Caveat: As usual with these act-specific lists, I was looking for original songs performed by U2 and not covers; I chose to focus on the original mixes and not remixes as well. As another note, this was another one of those very difficult lists to narrow down. I ended up leaving some songs off that I absolutely love because as great as they are, they just aren’t quite in the top eight (or eleven, if you count the honorable mentions). Feel free to lambast me for not having “Where the Streets Have No Name” or “If God Will Send His Angels” on this list, but I promise it’s not because I don’t like them. I just like the songs that made the list an infinitesimal amount more.
“New Year’s Day” (1983)
There are people who will note that this list is heavy on U2 hits, and in my defense it is difficult not to include a bunch of hits because the group released so many songs as singles that became hits. Seriously, the group has fifty-six songs that were released as singles off of twelve albums; of those fifty-six twenty became top ten hits in the US (thirty-four in the UK). So it isn’t like there were a ton of great non-hits that the group had for me to choose from. “Bad” is their best song that was never released as a single; despite the fact that it never became a huge charting hit, it is one of the group’s more popular songs and one of the most frequently-played by the group on tour. Bono’s lyrics about heroin addiction are inspired by the rise of the drug in Dublin during the recession of the early 1980s, specifically a friend of his. The song has an atmospheric, almost dreamy quality to it that fits well with the lyrics to create a perfect example of one of the archetypes U2 does best: songs that are downbeat without being maudlin.
As any fan of music might expect, there is going to be a lot of The Joshua Tree love on this list. That album is, for many people, the seminal U2 album with an epic 25 million copies sold worldwide; it launched the band from stardom to megastardom and for very good reason. This is the second track off that LP and is the band’s ode to gospel music. The lyrics about spiritual longing and trying to one’s way in the world are both accessible and deep in meaning; they are accompanied by some very evocative imagery. Like some of the greatest songs out there it isn’t overly complex in structure and it doesn’t try to be clever; it simply lays it all out on the line and says in a relatively few words what many, many groups have failed to say with more. The music is soaring and inspirational without needing to go over the top; this doesn’t go to extremes because it never has to. In many ways, “I Still Haven’t Found What I’m Looking For” is the quintessential pop-rock song and it remains a relevant and meaningful song to those who listen to it even today, nearly thirty years after the fact. That says a lot about it.
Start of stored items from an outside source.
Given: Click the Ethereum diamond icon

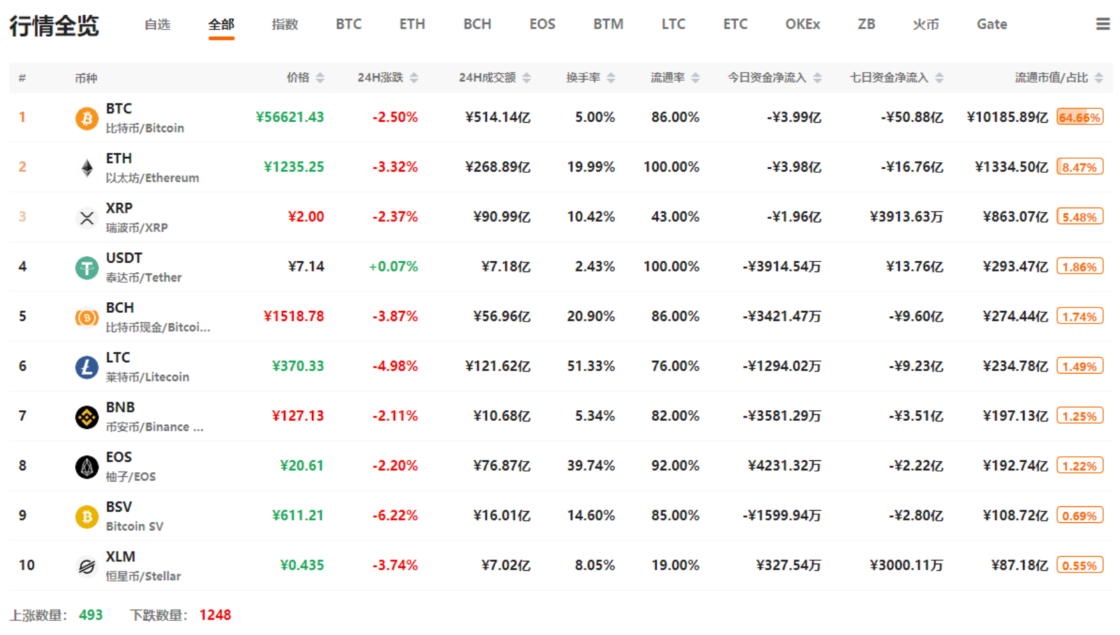Looking at the screenshot, I should (x=87, y=168).
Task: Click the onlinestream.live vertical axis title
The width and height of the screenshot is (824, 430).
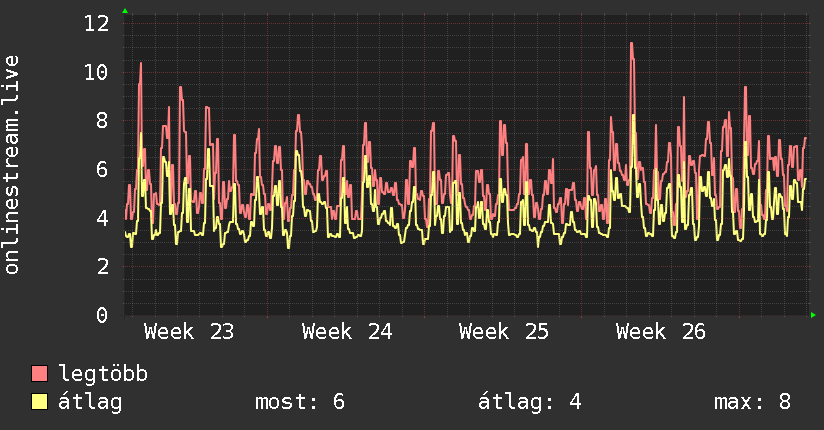Action: pos(11,165)
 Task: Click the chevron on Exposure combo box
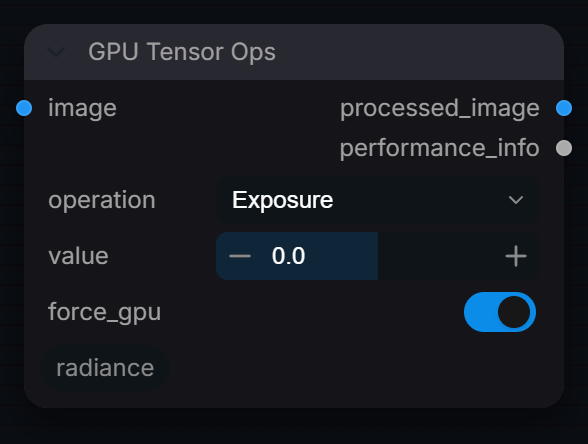point(516,200)
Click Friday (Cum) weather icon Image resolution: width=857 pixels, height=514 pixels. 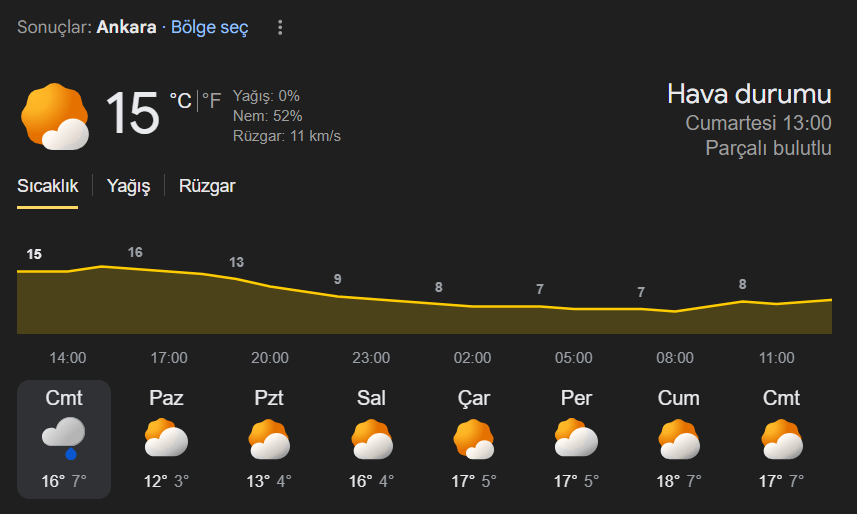point(679,438)
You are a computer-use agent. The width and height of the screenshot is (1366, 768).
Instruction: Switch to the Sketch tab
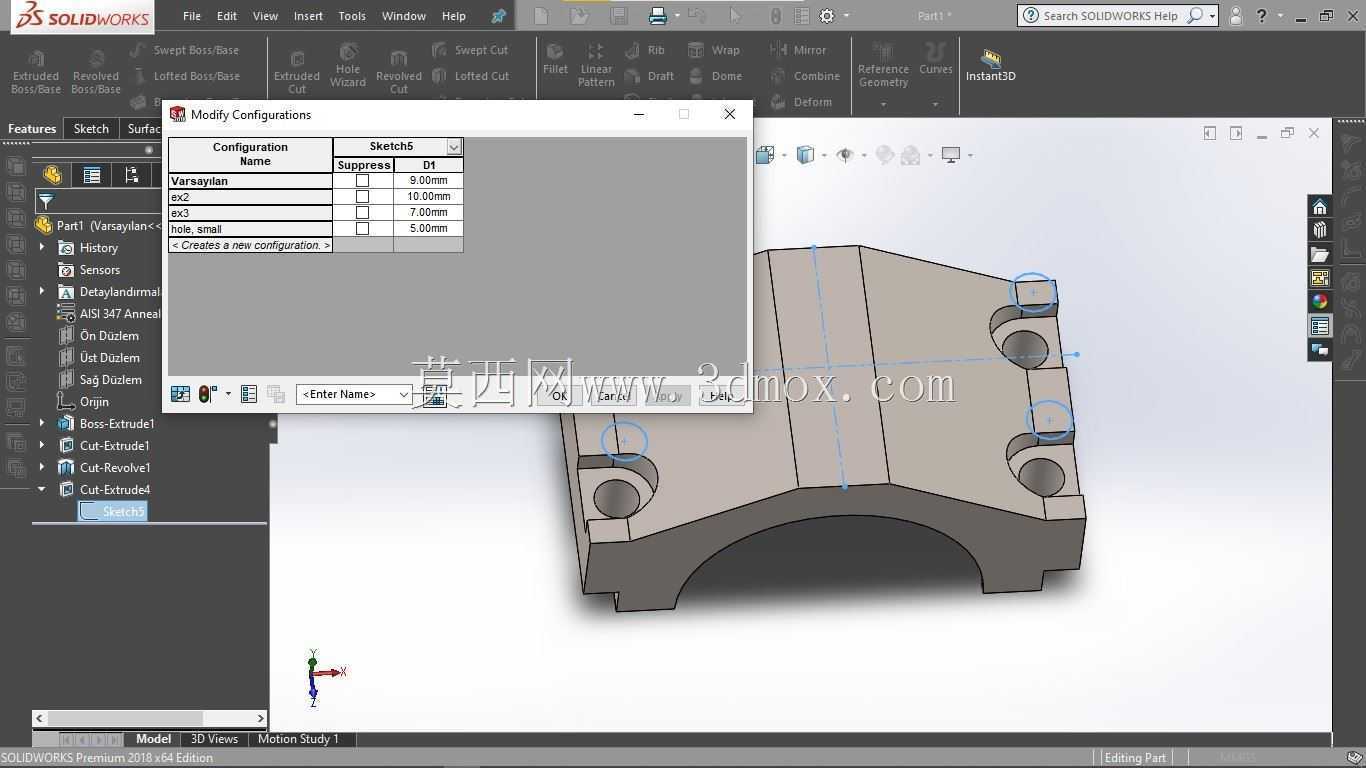pyautogui.click(x=91, y=129)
The mid-to-late 1990s were not good to U2. Flush with the trifecta success of The Joshua Tree, Rattle & Hum and Achtung Baby, the band was more or less untouchable from a critical and commercial standpoint. The band felt it was time to change things up and we got some disastrous missteps in Zooropa and Pop, which found the band on a downward slide in not only critical praise, but fan following and commercial sales numbers. Thus, when All You Cannot Leave Behind was released in 2000 it was a welcome return for the band to their mainstream rock ways; as Bono put it, they were “reapplying for the job of the best band in the world” and they certainly made their case here. One of the biggest parts of their return was the first single off Leave Behind, the opening track “Beautiful Day.” . What makes it work though so well though is that instead of just tucking tail and trying to replicate the success of their previous work, they pushed ahead and fused their old sound with what had actually worked from Zooropa and Pop. The result was the improbable restoration of their old fans while retaining many of their new fans, and once again U2 was the biggest and best mainstream rock band in the world. “Beautiful Day” has high-flying music and glorious lyrics; it was the group’s triumphant return in a way that you simply could not deny.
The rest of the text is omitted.